* _Task goal_: Render the rows as a numbered list, everything from the very first row down to and including the one containing "I will 297,203.", with blank lines left out.

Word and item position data
"""

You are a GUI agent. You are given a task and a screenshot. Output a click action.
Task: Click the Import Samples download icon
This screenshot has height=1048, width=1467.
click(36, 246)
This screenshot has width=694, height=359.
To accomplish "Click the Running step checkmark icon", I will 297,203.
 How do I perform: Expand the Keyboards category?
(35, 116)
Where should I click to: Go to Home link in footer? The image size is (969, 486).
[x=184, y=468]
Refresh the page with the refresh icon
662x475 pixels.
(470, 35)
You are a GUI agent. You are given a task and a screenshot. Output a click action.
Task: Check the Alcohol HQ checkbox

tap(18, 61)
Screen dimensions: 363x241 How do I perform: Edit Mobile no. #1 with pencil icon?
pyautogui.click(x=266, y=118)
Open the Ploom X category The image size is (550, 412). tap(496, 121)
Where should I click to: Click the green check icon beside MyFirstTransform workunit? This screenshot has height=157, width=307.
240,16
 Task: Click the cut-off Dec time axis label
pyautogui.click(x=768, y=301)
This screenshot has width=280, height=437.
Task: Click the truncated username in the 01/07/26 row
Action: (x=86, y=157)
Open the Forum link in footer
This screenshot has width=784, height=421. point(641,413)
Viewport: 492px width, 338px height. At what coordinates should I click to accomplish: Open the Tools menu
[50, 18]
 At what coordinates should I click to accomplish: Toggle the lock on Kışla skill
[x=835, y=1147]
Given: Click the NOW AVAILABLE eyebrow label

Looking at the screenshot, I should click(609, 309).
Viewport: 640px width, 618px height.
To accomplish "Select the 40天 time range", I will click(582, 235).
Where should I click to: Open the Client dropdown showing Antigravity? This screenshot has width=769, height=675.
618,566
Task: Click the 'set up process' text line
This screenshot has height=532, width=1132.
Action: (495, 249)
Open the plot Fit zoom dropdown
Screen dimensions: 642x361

"""

* _Task solution_:
1. You are a GUI agent. You are given a task and a screenshot. Output a click action.
2. Task: Click the Import Samples download icon
3. This screenshot has height=1048, width=1467.
4. click(36, 246)
5. This screenshot has width=694, height=359.
6. To accomplish "Click the Running step checkmark icon", I will 297,203.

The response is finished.